A couple of pages into Apologie pour l’histoire, Marc Bloch borrows a line from Leibnitz on one of the chief motivations for doing history: the pleasure of learning singular things. “Let’s not remove its share of poetry from our discipline,” he continues, “and above all, let’s not blush about it, as I’ve caught some people doing.” (This is a very chatty translation of Bloch’s elegant formal French.) Still: there needs to be a larger intellectual justification for doing history, too, and that’s what the rest of his book is about.

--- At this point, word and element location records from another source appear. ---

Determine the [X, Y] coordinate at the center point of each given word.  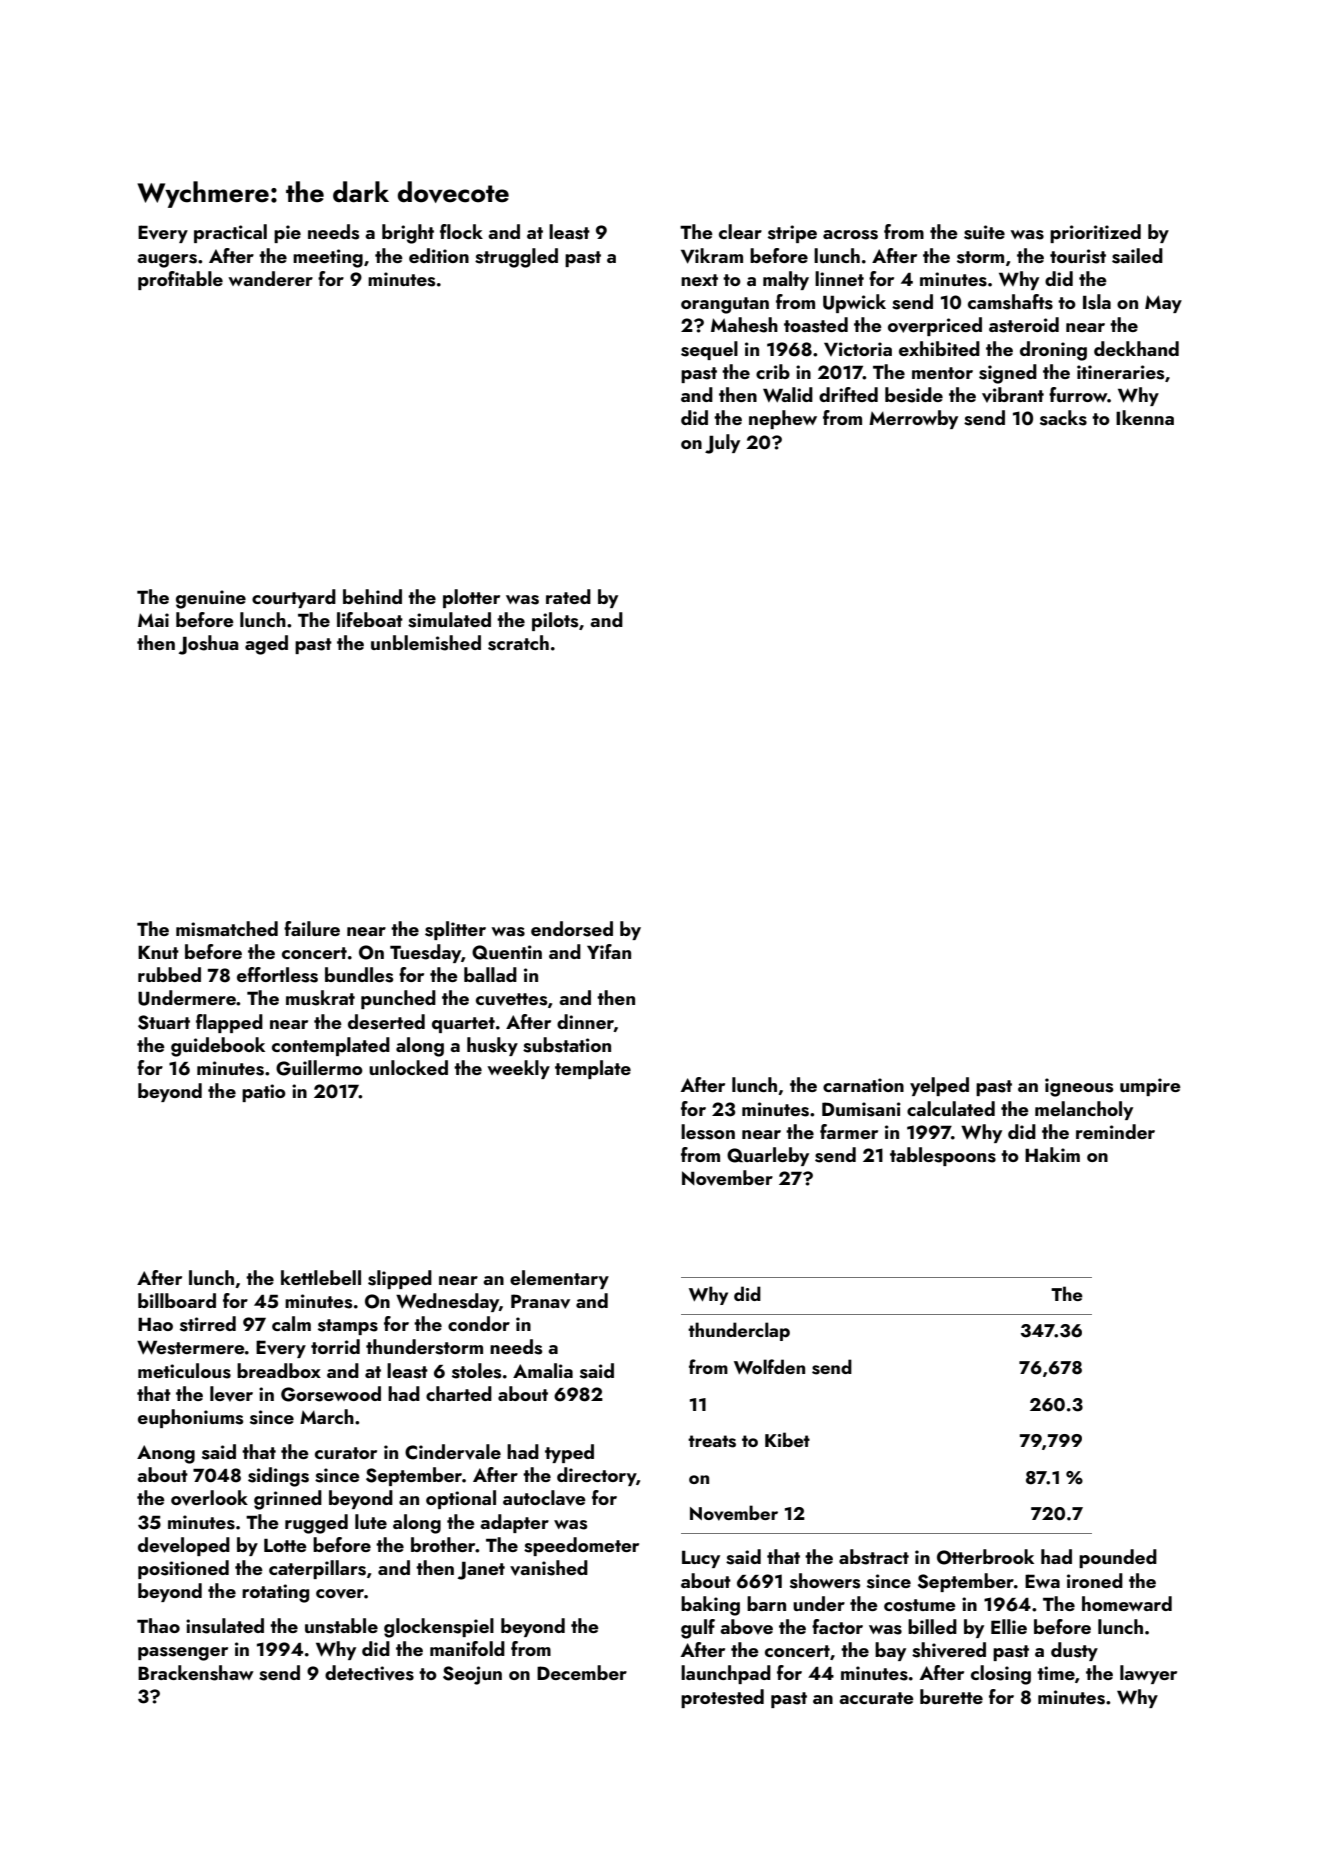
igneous [1079, 1087]
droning [1053, 351]
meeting [328, 258]
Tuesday [425, 953]
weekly [518, 1069]
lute [371, 1521]
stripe [792, 234]
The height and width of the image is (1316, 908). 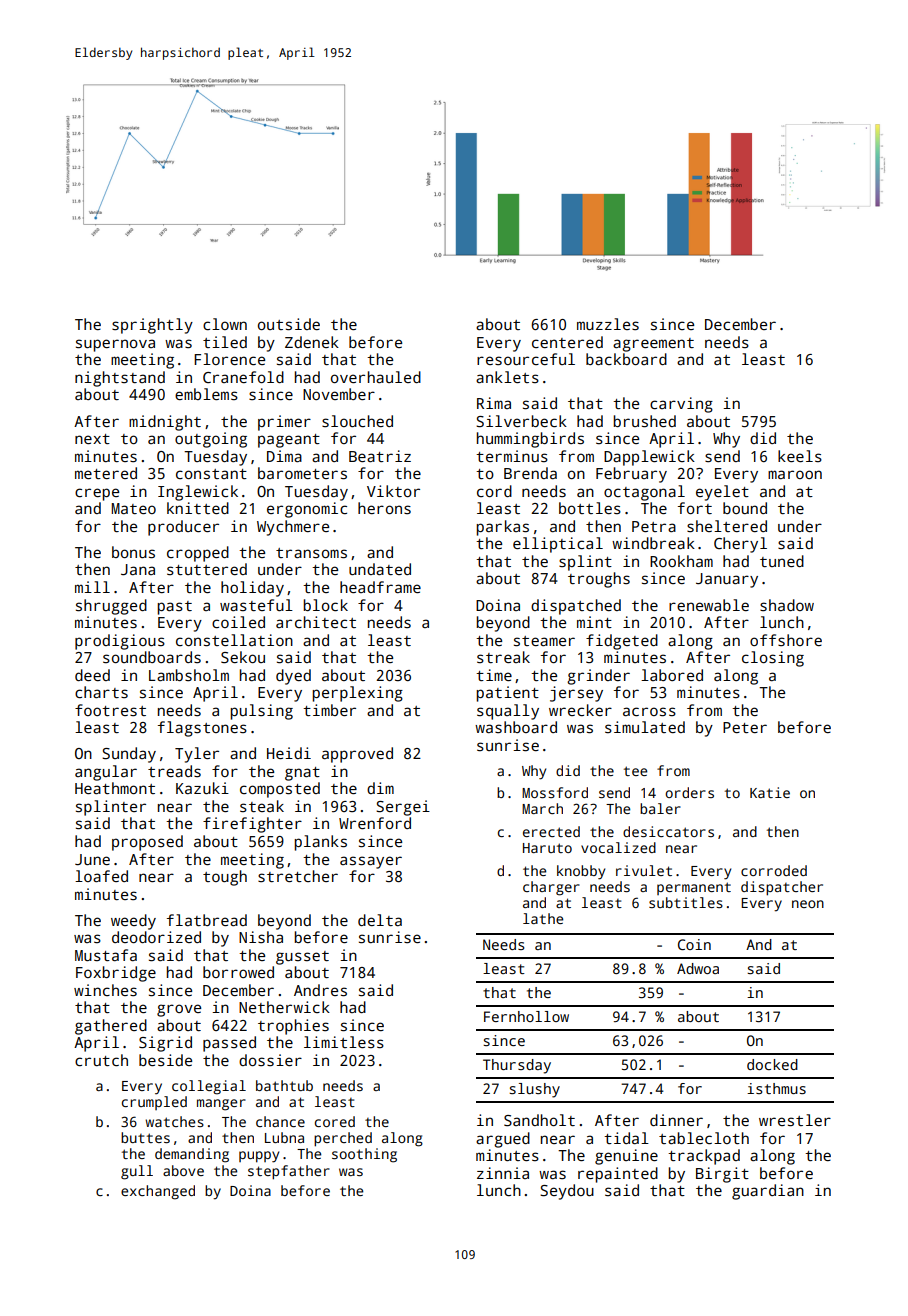 I want to click on zinnia, so click(x=503, y=1173).
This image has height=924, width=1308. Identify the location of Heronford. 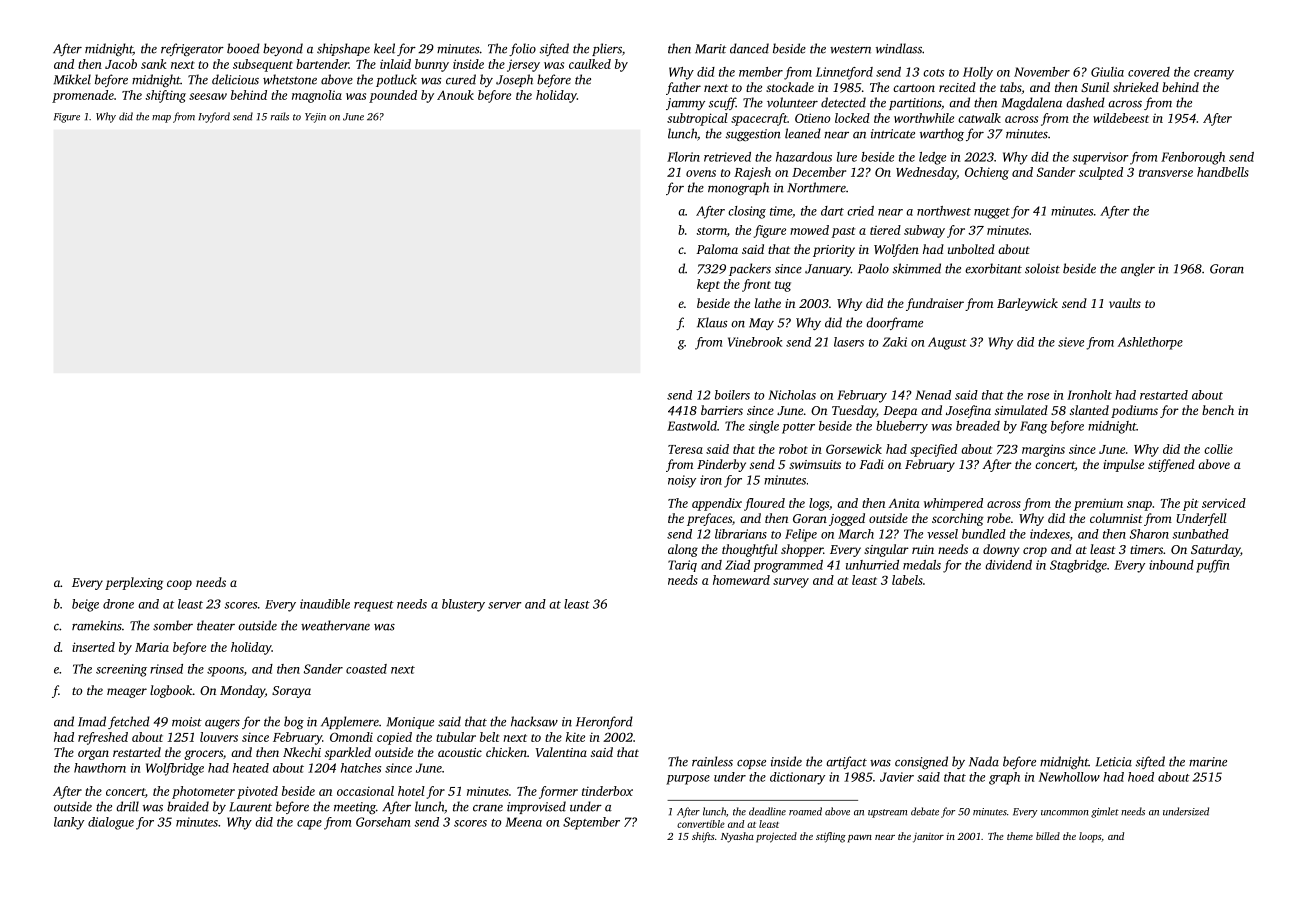
(604, 722).
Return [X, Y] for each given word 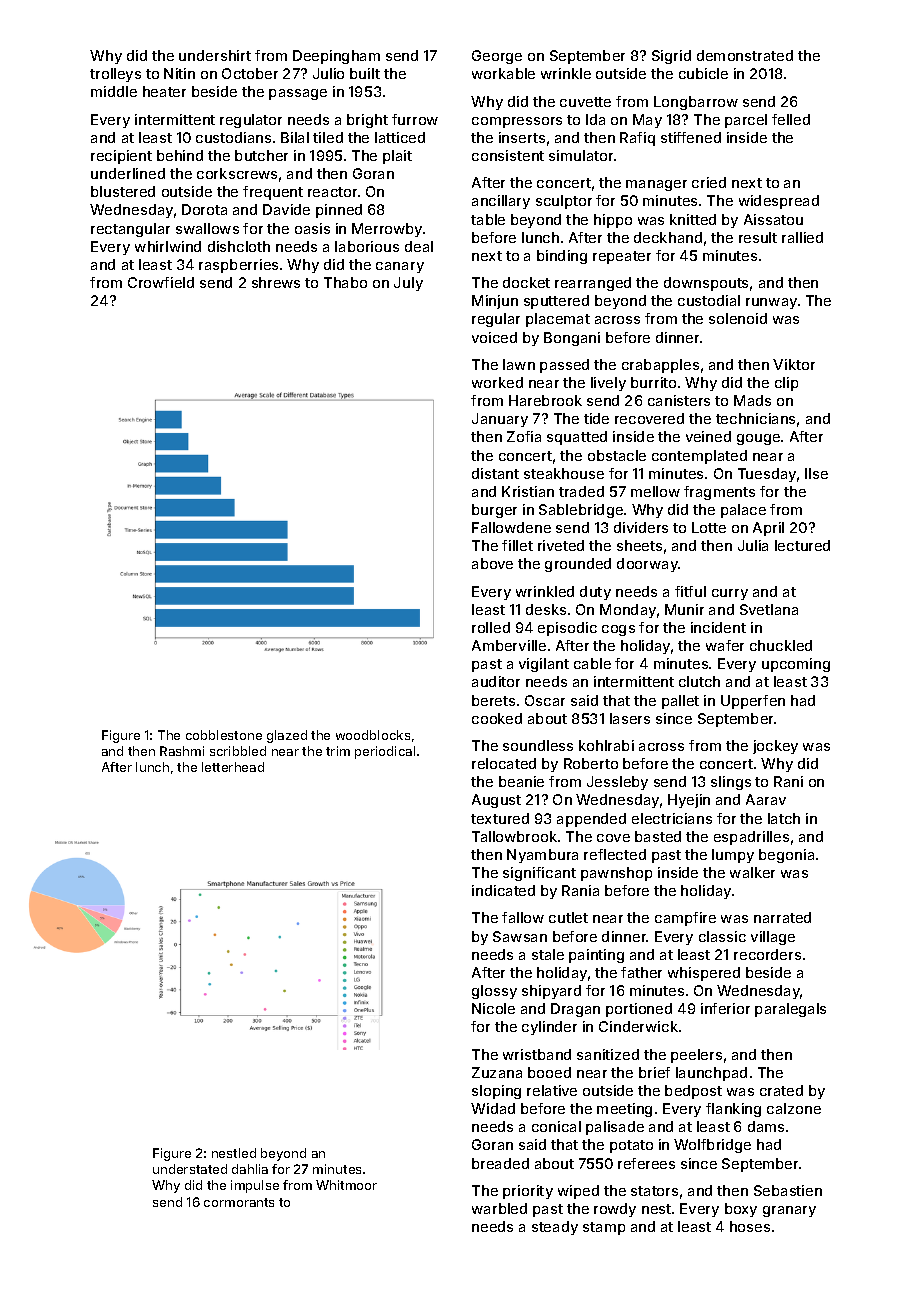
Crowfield [161, 282]
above [492, 563]
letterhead [233, 767]
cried [709, 182]
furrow [415, 119]
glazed [287, 736]
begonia [786, 856]
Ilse [816, 473]
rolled [491, 627]
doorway [648, 565]
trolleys [115, 75]
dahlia [250, 1169]
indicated [503, 890]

My academic training was in Arabic and Middle Eastern studies: it wasn’t until I was already a postdoc, and found myself spending a Christmas break reading history books for pleasure rather than for work, that I realized I’d become a historian. Since then, when I’m asked for my profession on official forms, ‘historian’ is what I write. But, like many other people who come into history from other disciplines, I often feel that I missed out on some important basics: methodological training, familiarity with the big books and key debates, a sense of overarching narrative to start, or depart, from. This blog was originally meant to help me fill in some of those blanks, so that I’d be doing more than learning singular things. But over time it’s become a bit more focused on my own research, as well as being updated less frequently.
My name is Benjamin Thomas White.* I teach at the University of Glasgow, and if you want to contact me the details are on my staff page. You can find some of my stuff here. I wrote this book. And I’m on Twitter: @rain_later.
*Actually it’s Ben White. I use my full name professionally because earlier in my career I needed to distinguish myself from this chap, who also writes books about the Middle East. These days I’m mistaken for him less often because my focus is now on refugee history, but the name has stuck.